A escolaridade dos pais foi classificada em quatro categorias: primeiro grau incompleto, primeiro grau completo, segundo grau completo e terceiro grau completo. Para analisar de forma combinada escolaridade e ocupação foi criada uma variável binária para escolaridade (mais baixa e mais elevada) com pontos de corte específicos para cada categoria ocupacional.

A renda mensal per capita da família foi obtida por meio da soma das rendas individuais dos moradores, dividida pelo total de moradores do domicílio, em salários mínimos. Para a análise da renda como variável categórica, foram utilizados a mediana e o terceiro quartil, como pontos de corte.

Foram considerados fumantes todos aqueles que, no momento da entrevista, referiram fumar pelo menos um cigarro por dia, pelo período mínimo de um ano, e tabagista gestacional a mãe que informou ter fumado durante a gravidez.

Foi considerada exposta à fumaça domiciliar do tabaco ou fumante passivo, toda criança que morasse com pelo menos um fumante no domicílio (pais, parentes ou amigos).

Análise dos dados

Para a análise bivariada dos dados foi utilizado o teste do qui-quadrado para avaliar as diferenças estatísticas entre as proporções. Para verificar a linearidade das associações, utilizou-se o teste do qui-quadrado para tendência linear. A razão de prevalência foi usada como medida de associação entre a variável “presença de sintomas respiratórios” (variável dependente) e as demais variáveis estudadas. As variáveis do modelo teórico que se mostraram estatisticamente significativas na explicação das diferenças entre a presença ou não de sintomas respiratórios, na fase descritiva, foram selecionadas para a próxima fase da análise. Nesta etapa, por meio da regressão logística multivariada, as variáveis foram incluídas em blocos, utilizando a abordagem hierárquica 17. Os fatores mais distais (sócio-econômicos e demográficos) foram os primeiros incluídos, seguidos das características familiares e do ambiente e, finalmente, aquelas mais próximas do evento. Foram testadas interações entre idade e as outras variáveis do modelo pela possibilidade de maior susceptibilidade entre os mais jovens, portanto, a idade seria modificadora de efeito das associações entre tabagismo com sintomas e doença.

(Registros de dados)
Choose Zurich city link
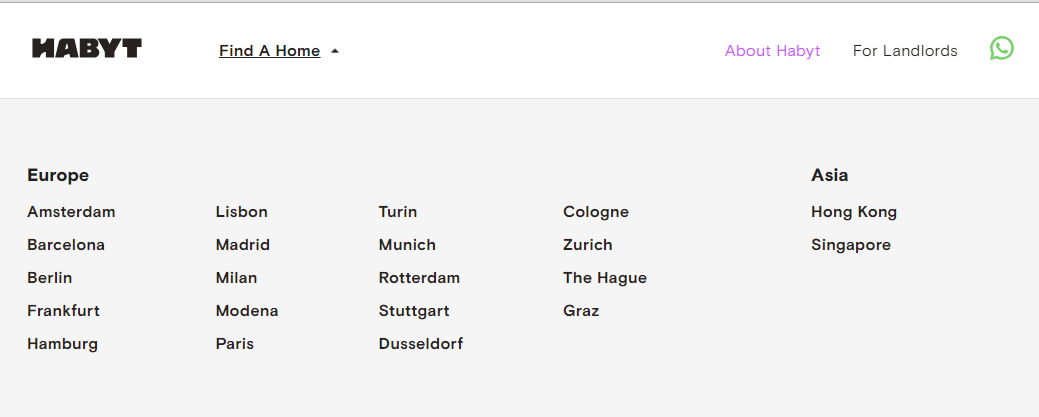The width and height of the screenshot is (1039, 417). [x=588, y=245]
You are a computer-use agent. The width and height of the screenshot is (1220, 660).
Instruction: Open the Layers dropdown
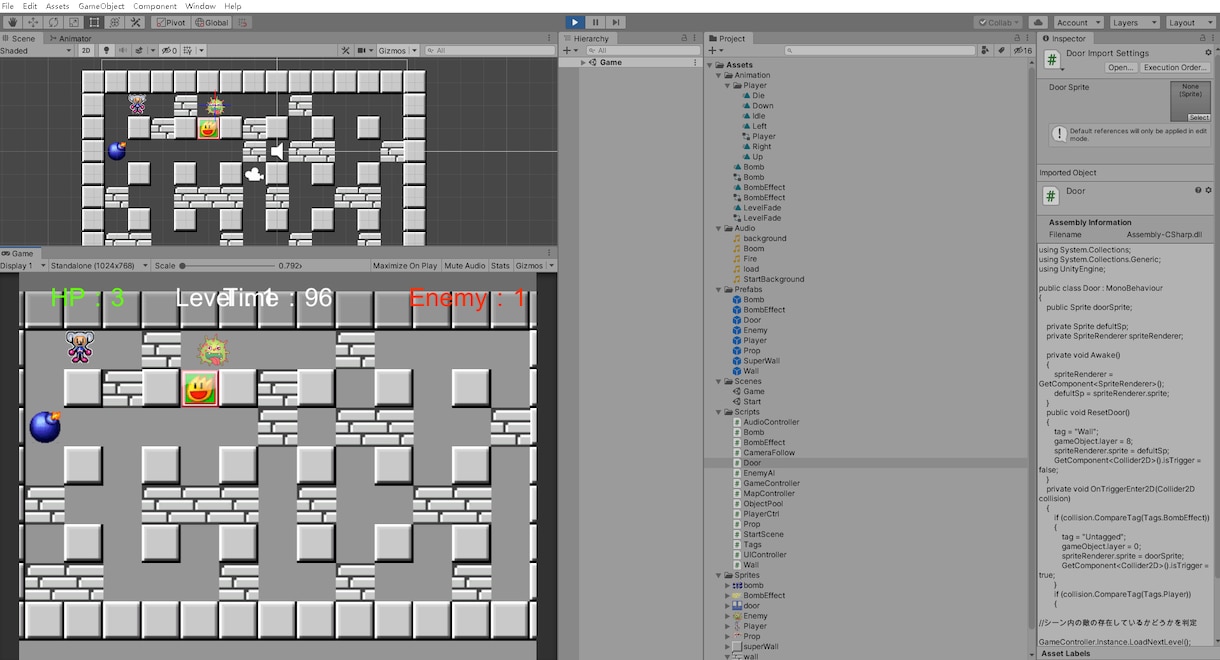coord(1134,22)
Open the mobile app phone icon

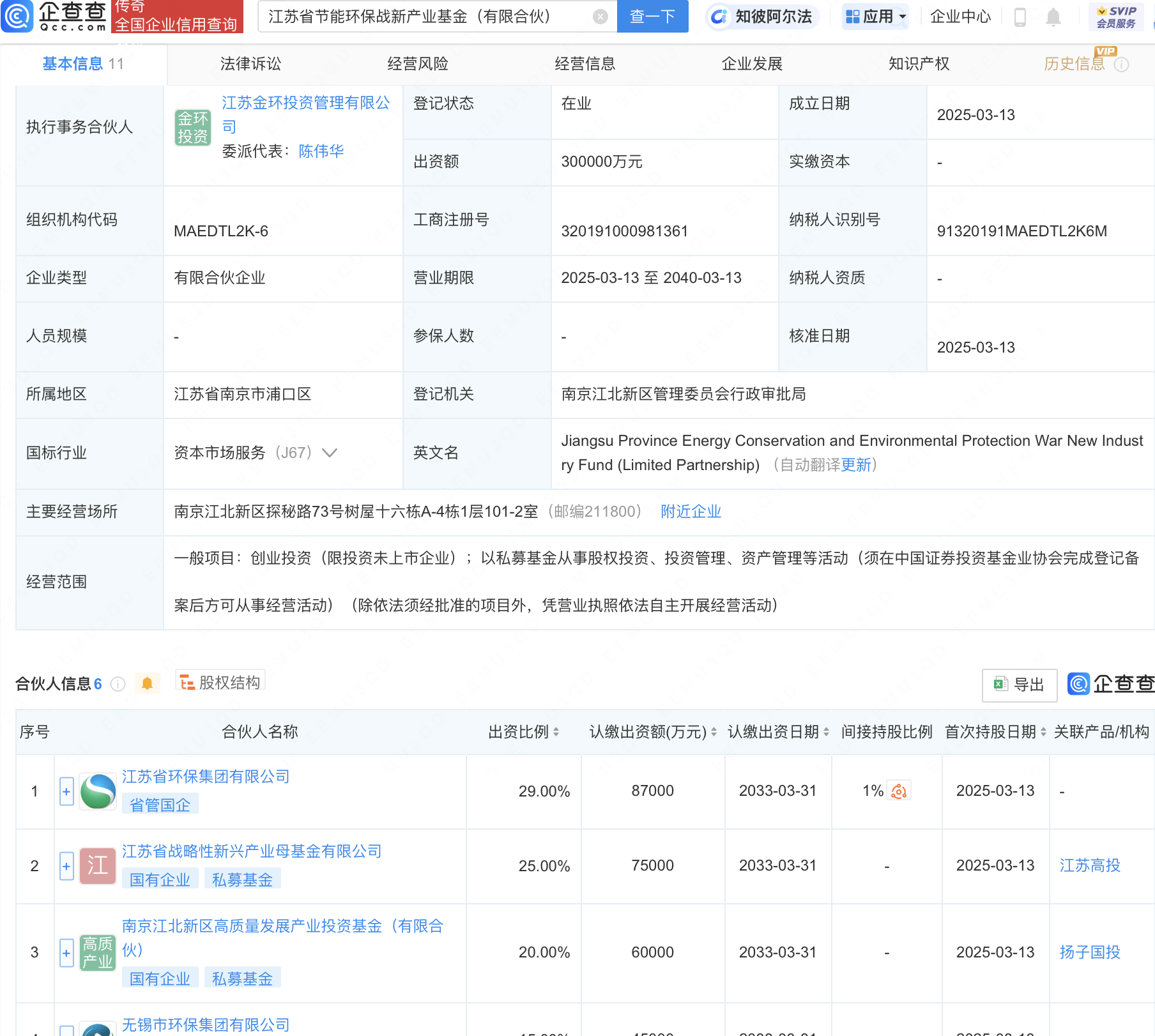click(1020, 17)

▸ Partes do exercício:
A: Cite literalmente a parte do texto sobre tabagismo e sintomas respiratórios que vai de "A escolaridade dos" até "durante a gravidez.".
B: Quais são as categorias em que o texto sobre tabagismo e sintomas respiratórios classificou a escolaridade dos pais? Enumere todas.

▸ Lista de soluções:
A:
A escolaridade dos pais foi classificada em quatro categorias: primeiro grau incompleto, primeiro grau completo, segundo grau completo e terceiro grau completo. Para analisar de forma combinada escolaridade e ocupação foi criada uma variável binária para escolaridade (mais baixa e mais elevada) com pontos de corte específicos para cada categoria ocupacional.

A renda mensal per capita da família foi obtida por meio da soma das rendas individuais dos moradores, dividida pelo total de moradores do domicílio, em salários mínimos. Para a análise da renda como variável categórica, foram utilizados a mediana e o terceiro quartil, como pontos de corte.

Foram considerados fumantes todos aqueles que, no momento da entrevista, referiram fumar pelo menos um cigarro por dia, pelo período mínimo de um ano, e tabagista gestacional a mãe que informou ter fumado durante a gravidez.

B:
- primeiro grau incompleto
- primeiro grau completo
- segundo grau completo
- terceiro grau completo